I failed. I didn't complete my list of chores from yesterday. Its not my fault, though. My dh slipped and fell on our sidewalk that was covered in snow and sprained his ankle. I was taking care of him most of yesterday afternoon and last night. I got about 50% done so I don't feel terribly bad. I plan on finishing today.

Today's tasks: finish decluttering kitchen countertop, gathering old magazines for recycling, decluttering coffee table

Peppermint, that is a great organizational system you have. I'm so jealous!


----------



## simonsmama (Oct 7, 2005)

Quote:


Originally Posted by *shukr* 
if you missed the boat as a child, then it's REALLY HARD to get it as an adult. Regardless of if you come from an immaculate house or a dirty house. My mum is immaculate, but we never cleaned/ tidied good enough, so we weren't allowed to help around the home. I still don't exactly know _*what*_ I should be doing, kwim!? So, I can blitz a room and make it nice, but I find it sooooo hard to stay on top of it. It's not natural to me to pick up and put away/ find places etc......
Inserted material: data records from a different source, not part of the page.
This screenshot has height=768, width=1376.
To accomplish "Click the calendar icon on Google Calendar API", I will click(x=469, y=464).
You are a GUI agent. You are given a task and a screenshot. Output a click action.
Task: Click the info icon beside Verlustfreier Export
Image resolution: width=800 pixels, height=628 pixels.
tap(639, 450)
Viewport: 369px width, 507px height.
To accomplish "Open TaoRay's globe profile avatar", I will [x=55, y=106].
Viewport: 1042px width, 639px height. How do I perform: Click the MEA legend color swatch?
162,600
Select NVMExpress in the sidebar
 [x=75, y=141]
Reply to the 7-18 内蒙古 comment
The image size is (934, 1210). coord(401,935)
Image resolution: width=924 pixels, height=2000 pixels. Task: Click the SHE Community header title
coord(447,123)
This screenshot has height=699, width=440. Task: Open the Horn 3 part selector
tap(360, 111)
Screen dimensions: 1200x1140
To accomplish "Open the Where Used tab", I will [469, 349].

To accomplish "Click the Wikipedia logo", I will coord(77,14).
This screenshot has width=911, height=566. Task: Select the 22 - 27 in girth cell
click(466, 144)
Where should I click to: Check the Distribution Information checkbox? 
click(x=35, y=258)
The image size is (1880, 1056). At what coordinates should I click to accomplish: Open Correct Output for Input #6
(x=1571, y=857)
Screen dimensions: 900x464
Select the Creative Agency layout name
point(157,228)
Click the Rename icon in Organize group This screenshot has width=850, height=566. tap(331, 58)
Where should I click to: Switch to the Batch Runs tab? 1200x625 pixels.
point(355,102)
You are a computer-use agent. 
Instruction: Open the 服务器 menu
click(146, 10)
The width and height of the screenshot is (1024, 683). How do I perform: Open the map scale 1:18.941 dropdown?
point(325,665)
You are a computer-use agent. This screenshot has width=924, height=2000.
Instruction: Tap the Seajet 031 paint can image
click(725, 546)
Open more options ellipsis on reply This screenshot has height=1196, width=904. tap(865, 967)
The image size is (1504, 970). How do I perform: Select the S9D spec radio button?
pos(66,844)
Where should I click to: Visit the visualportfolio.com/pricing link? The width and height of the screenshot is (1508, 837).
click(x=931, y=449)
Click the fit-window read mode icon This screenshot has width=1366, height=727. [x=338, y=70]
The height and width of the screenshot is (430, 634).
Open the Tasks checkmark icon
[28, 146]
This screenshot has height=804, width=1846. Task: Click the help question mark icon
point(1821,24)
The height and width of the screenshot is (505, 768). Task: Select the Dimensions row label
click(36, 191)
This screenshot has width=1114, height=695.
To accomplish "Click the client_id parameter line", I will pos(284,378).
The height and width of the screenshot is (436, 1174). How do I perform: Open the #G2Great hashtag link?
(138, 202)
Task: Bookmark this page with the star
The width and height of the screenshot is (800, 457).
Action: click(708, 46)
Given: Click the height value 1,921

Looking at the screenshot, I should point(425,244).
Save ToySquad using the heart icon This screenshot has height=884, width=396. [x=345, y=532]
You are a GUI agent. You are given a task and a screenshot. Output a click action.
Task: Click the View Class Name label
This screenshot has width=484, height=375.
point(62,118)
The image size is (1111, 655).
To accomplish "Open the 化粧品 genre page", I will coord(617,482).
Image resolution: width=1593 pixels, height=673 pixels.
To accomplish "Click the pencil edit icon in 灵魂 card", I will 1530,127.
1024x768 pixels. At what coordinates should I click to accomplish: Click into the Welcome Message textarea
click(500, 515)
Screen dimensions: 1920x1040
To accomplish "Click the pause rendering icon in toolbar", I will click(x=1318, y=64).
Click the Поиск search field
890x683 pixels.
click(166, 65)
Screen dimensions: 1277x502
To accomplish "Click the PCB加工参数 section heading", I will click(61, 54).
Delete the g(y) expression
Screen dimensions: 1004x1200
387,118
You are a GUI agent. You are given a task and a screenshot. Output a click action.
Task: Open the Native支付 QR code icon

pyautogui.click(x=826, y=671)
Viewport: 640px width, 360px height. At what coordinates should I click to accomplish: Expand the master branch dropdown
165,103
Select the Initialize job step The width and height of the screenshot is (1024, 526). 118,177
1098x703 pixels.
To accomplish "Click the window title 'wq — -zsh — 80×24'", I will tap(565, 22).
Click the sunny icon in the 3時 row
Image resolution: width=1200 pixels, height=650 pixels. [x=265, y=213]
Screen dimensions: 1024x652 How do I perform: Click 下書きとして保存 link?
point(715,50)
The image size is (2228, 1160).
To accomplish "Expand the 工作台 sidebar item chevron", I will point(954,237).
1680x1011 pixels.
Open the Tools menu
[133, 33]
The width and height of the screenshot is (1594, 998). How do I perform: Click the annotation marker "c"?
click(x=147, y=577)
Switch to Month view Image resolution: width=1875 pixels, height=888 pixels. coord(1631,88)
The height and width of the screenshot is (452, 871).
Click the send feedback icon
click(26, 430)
and I do _like_ a _little_ bit of clutter









yes! I know EXACTLY what you mean. And knowing this makes me want to get my kids in the habit of cleaning so in 15-20 years they wont be on here complaining about how I never taught them how to do it







seriously though, I do want my kids to get in the habit.

Quote:


Originally Posted by *heather+mike2005* 
I failed. I didn't complete my list of chores from yesterday. Its not my fault, though. My dh slipped and fell on our sidewalk that was covered in snow and sprained his ankle. I was taking care of him most of yesterday afternoon and last night. I got about 50% done so I don't feel terribly bad. I plan on finishing today.


So sorry about your DH! Hope he's feeling better. And I think you get a pass on the chores when your family is sick/hurt, so you getting 50% of them done, well you get an A+









I don't know about you ladies, but I *need* praise. Or some tangible result. So cleaning just for the sake of cleaning doesn't work for me, ESPECIALLY when my hubby comes home and says "What? You didnt clean today at all?"







: I hate when Ive cleaned for several hours and you cant tell. So for me, My goal is to make a list everyday. I don't *have* to do everything on the list, I just need to make a list and do some of them. Yesterday, I Had 9 things on my list, and only did two.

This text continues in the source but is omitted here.